Letztes Update am Mo, 14.01.2019 11:18

APAOnlineticker / Tiroler Tageszeitung Onlineausgabe


Winterwetter - Für Steiermark „intensivster Einsatz seit Tschernobyl“



Graz (APA) - Nach zehn Tagen und zehn Nächten hat der steirische Katastrophenschutzreferent Michael Schickhofer (SPÖ) vom „intensivsten Einsatz seit Tschernobyl“ und einem Jahrhundert-Schneeereignis gesprochen. Bisher sei alles ohne gröbere Unfälle gelaufen.

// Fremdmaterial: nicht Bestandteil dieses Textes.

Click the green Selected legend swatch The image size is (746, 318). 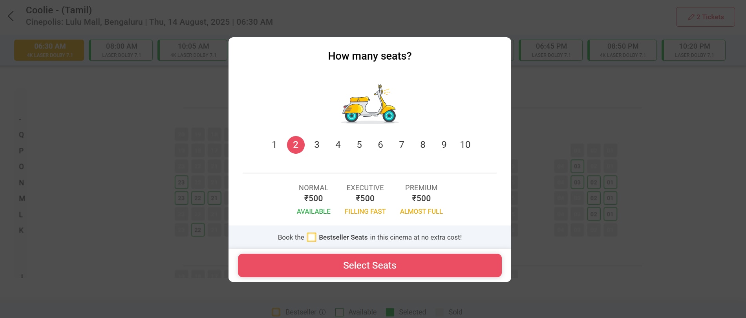tap(390, 312)
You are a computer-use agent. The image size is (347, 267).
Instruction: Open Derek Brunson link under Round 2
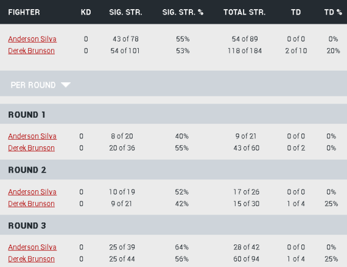pos(32,204)
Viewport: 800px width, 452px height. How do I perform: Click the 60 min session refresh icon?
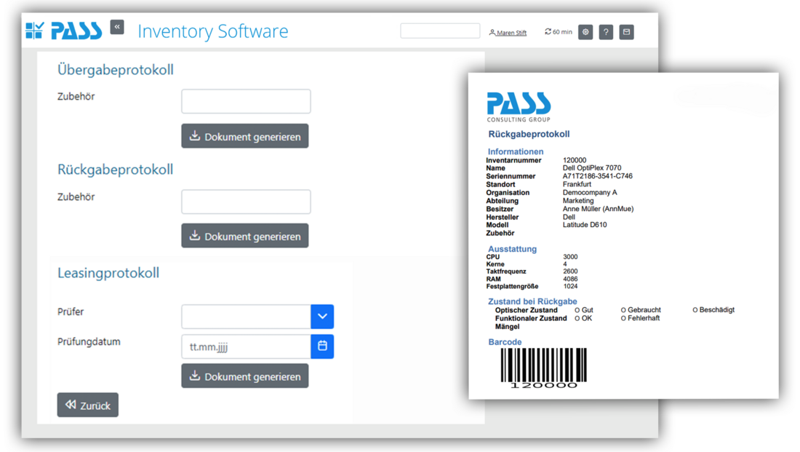pos(547,31)
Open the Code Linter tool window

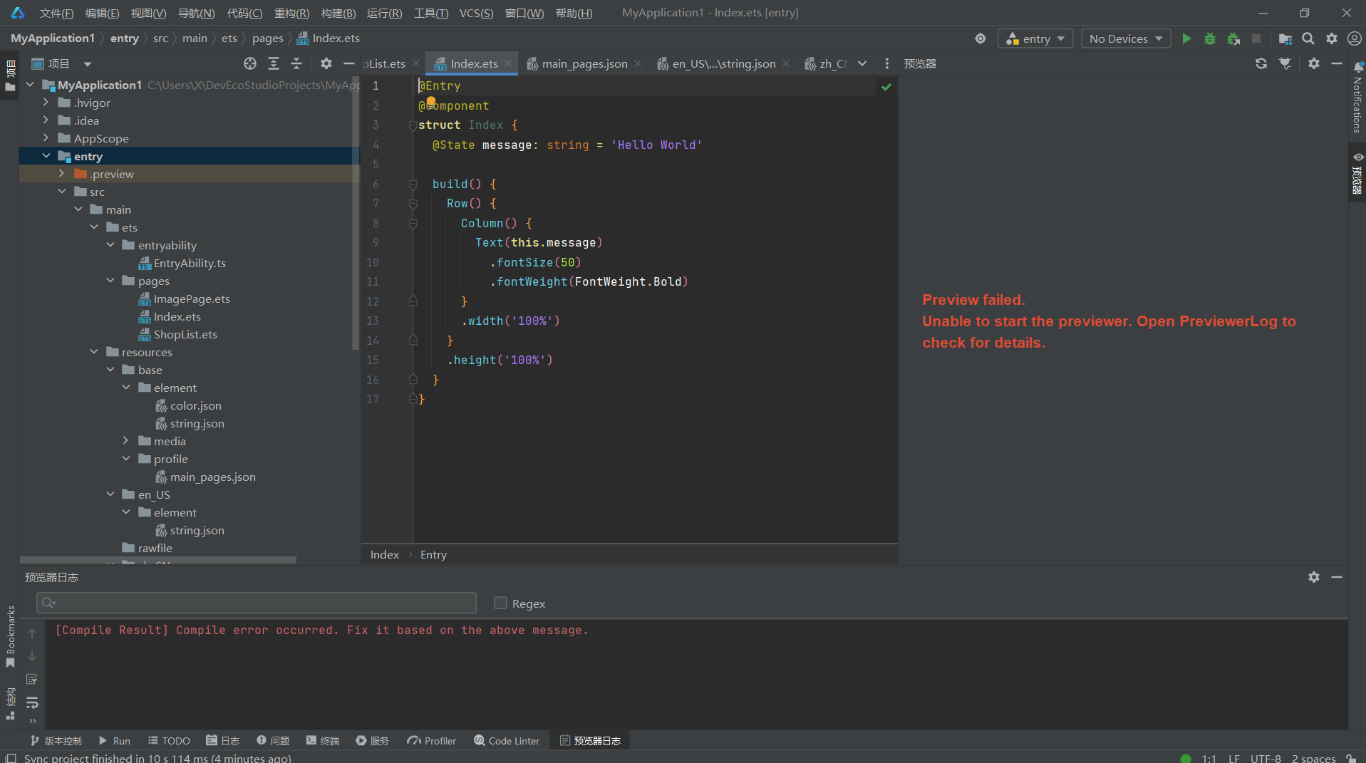click(x=507, y=741)
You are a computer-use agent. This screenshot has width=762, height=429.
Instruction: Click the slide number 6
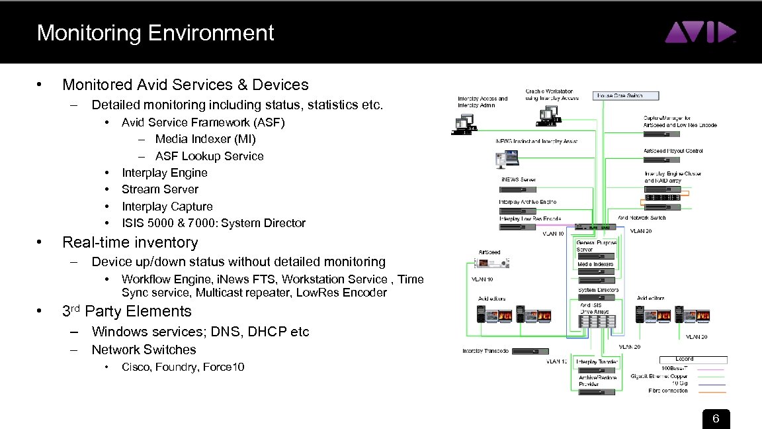[x=716, y=419]
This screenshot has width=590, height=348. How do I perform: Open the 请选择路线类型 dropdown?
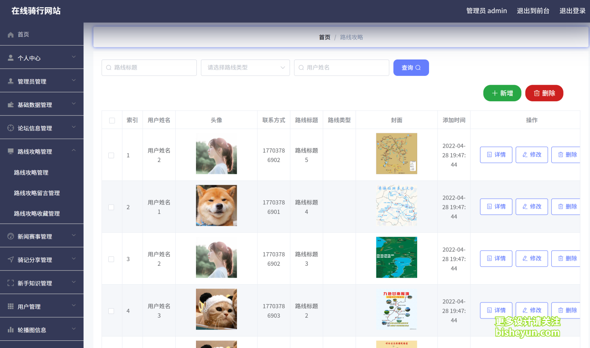point(245,67)
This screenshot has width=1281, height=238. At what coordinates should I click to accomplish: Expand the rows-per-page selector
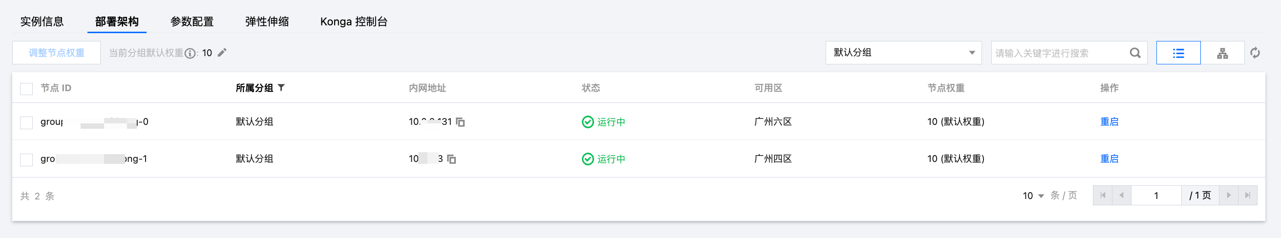tap(1033, 196)
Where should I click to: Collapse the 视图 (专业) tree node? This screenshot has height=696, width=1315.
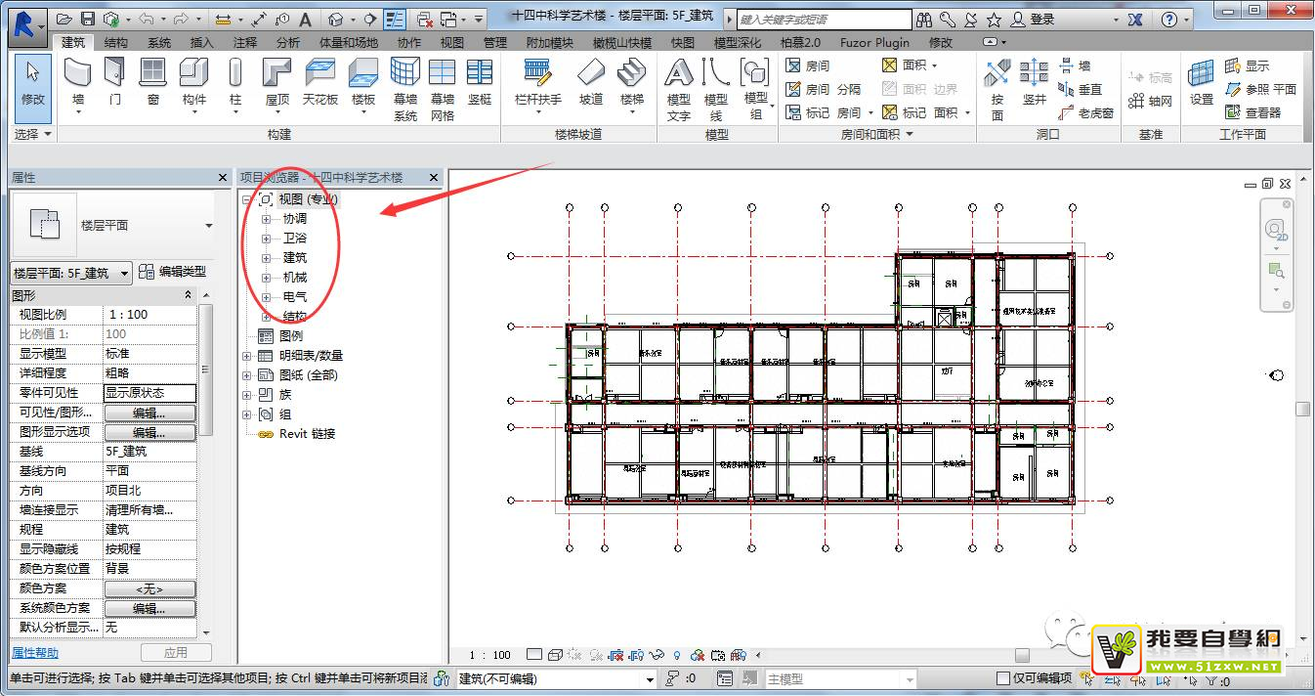point(247,199)
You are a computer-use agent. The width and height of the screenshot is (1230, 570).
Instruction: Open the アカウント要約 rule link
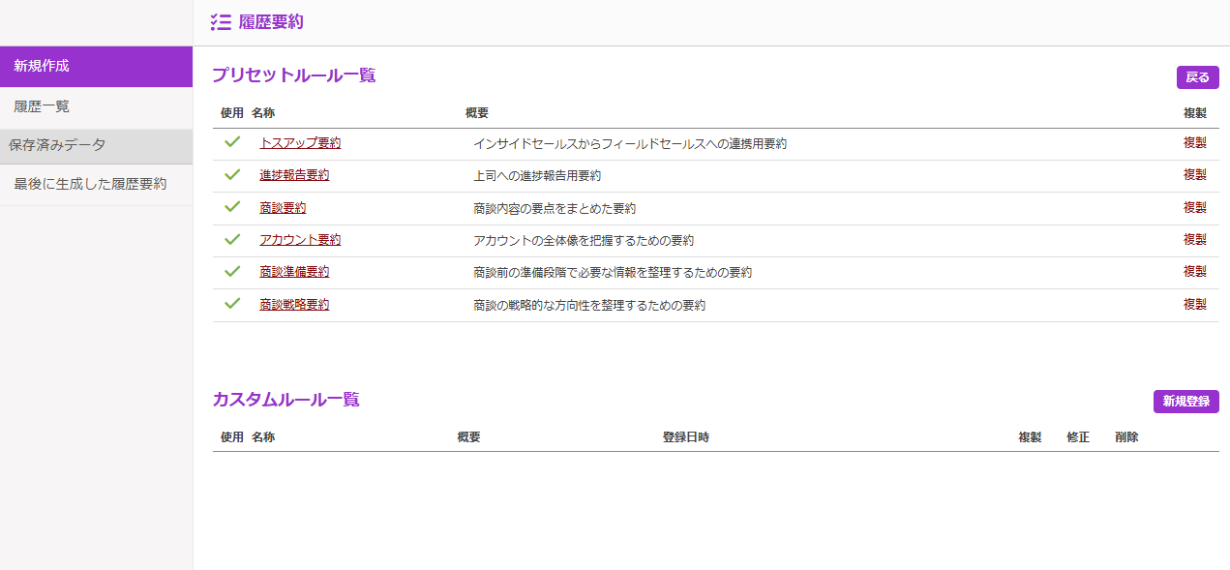(300, 240)
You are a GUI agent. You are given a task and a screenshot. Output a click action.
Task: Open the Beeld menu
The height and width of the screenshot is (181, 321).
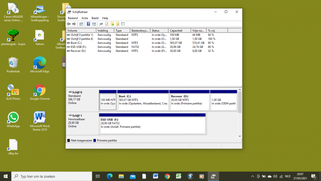[x=95, y=18]
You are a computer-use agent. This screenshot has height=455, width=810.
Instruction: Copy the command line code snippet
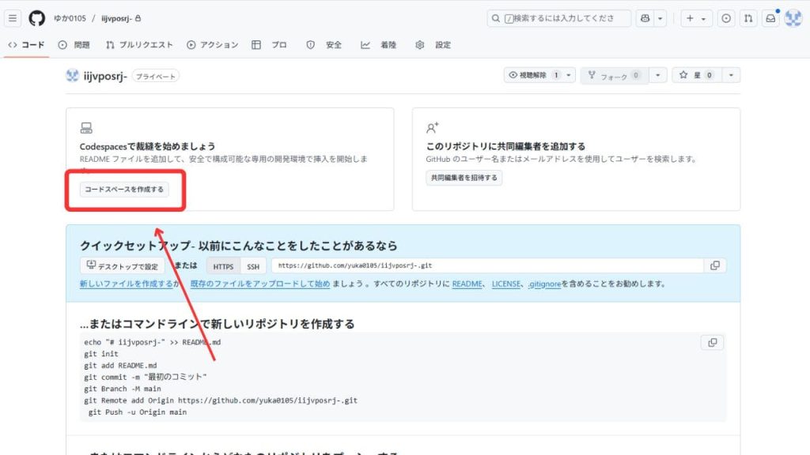(712, 343)
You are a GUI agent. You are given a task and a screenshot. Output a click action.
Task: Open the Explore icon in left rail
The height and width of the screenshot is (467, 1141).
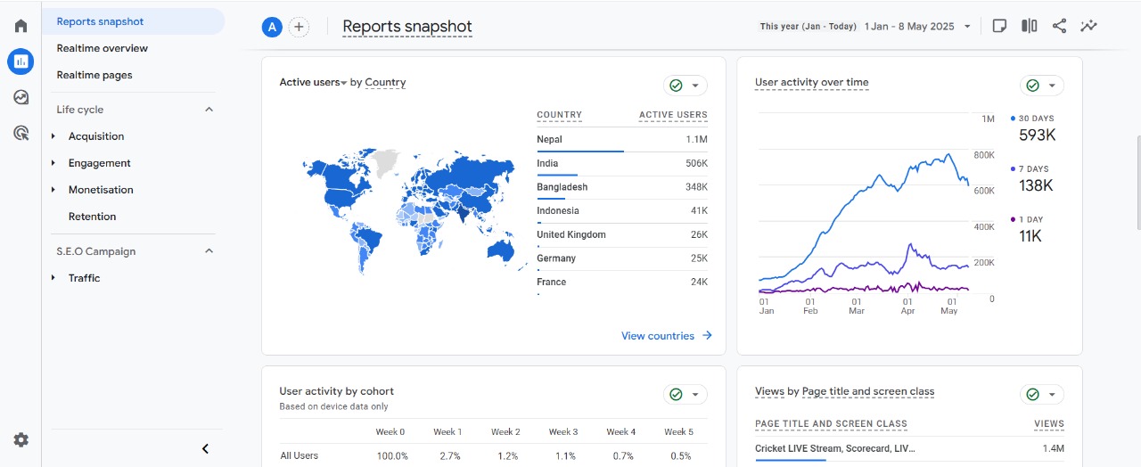(x=21, y=97)
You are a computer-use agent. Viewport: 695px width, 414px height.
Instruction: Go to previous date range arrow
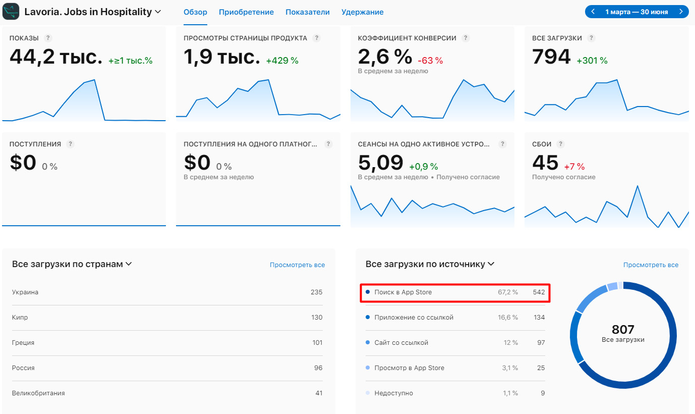coord(593,12)
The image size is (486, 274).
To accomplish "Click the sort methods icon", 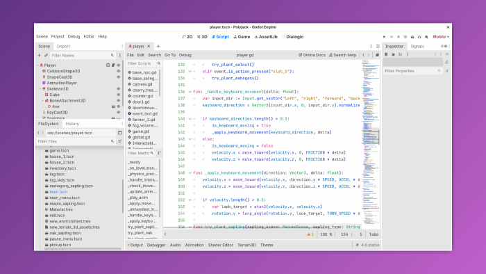I will pos(159,153).
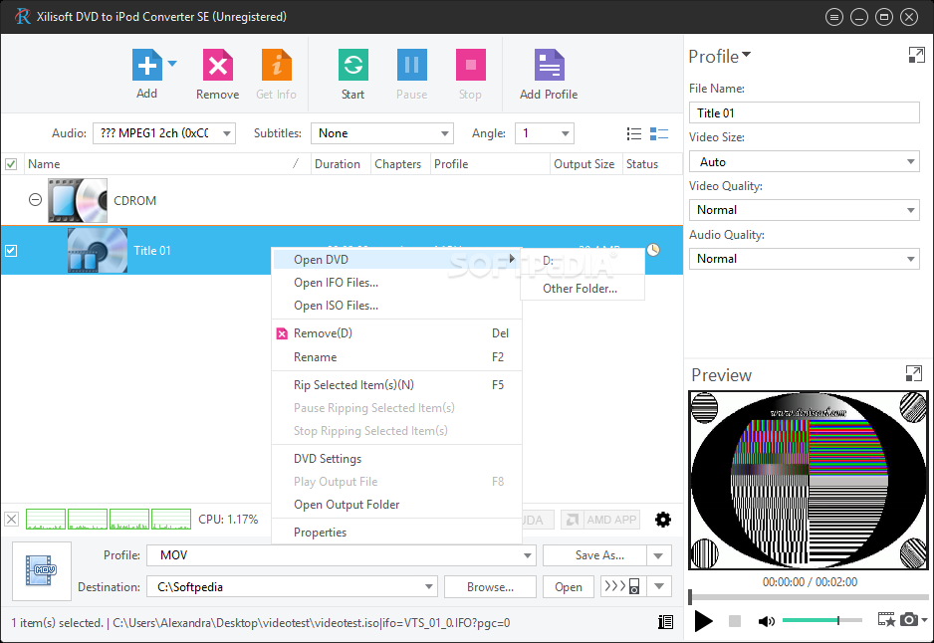Open settings via the gear icon
This screenshot has width=934, height=643.
tap(662, 519)
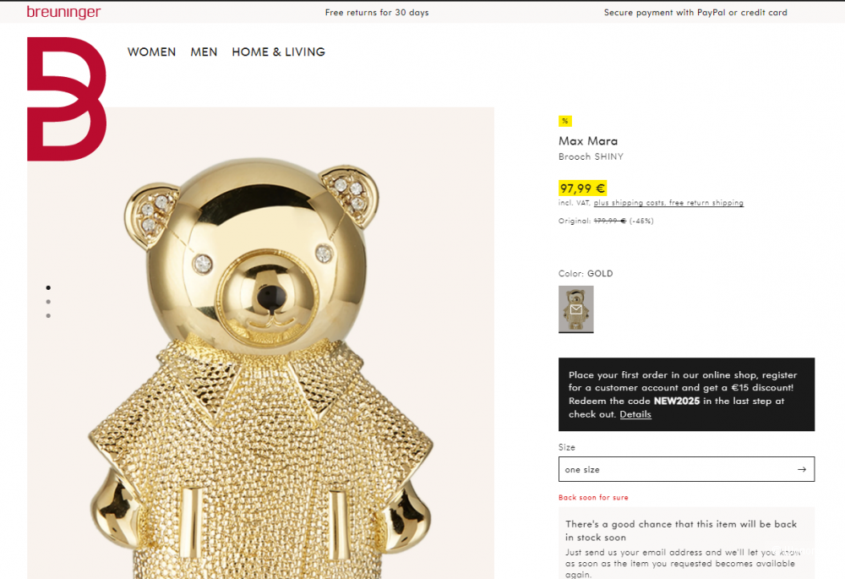The height and width of the screenshot is (579, 845).
Task: Click the breuninger wordmark logo
Action: tap(63, 12)
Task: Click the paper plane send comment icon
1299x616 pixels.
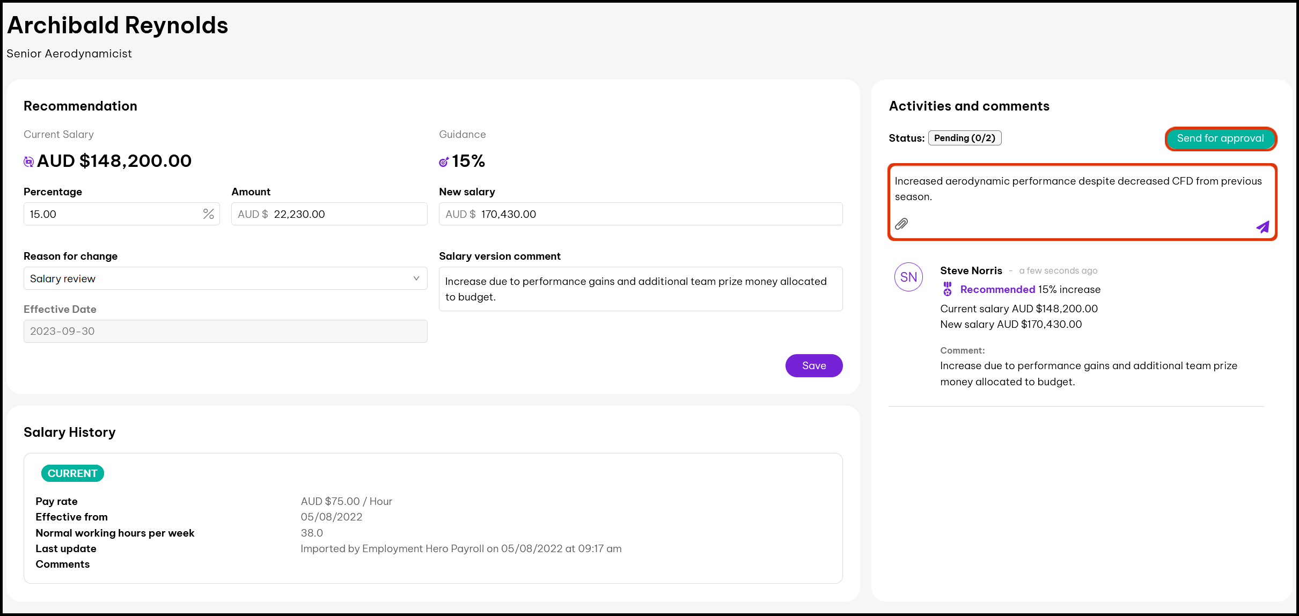Action: click(1263, 227)
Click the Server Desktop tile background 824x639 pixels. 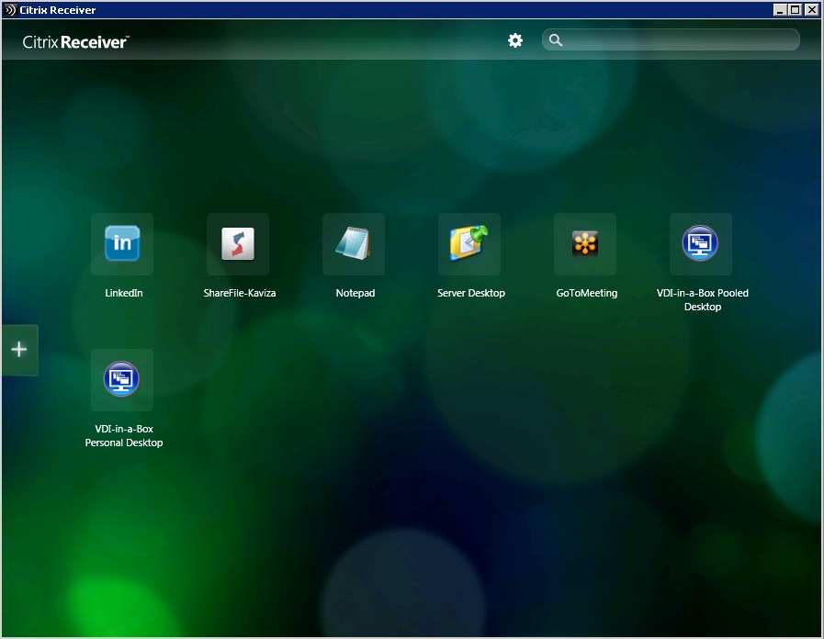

Montagfrüh waren in der Steiermark allerdings immer noch 576 Menschen von Schneemassen in ihren Ortschaften eingeschlossen.

Der Landeshauptmannstellvertreter versicherte, dass die Lage im Griff sei, was vor allem an der vielen vorbeugenden Arbeit liege. Tausende Einsatzkräfte von Feuerwehr, Bundesheer, Bergrettung, Alpinpolizei, Rettung und anderen Organisationen seien im Einsatz. In der Obersteiermark sollen noch am Montag zusätzliche Kräfte eingeteilt werden, denn bis Mittwoch werde die Lage weiterhin angespannt bleiben. Der Präbichl musste am Montag wieder für den Verkehr gesperrt werden. In Ramsau ging eine Lawine ab, weshalb die Dachsteinstraße ebenfalls gesperrt wurde. Verletzte gab es nicht, so Schickhofer.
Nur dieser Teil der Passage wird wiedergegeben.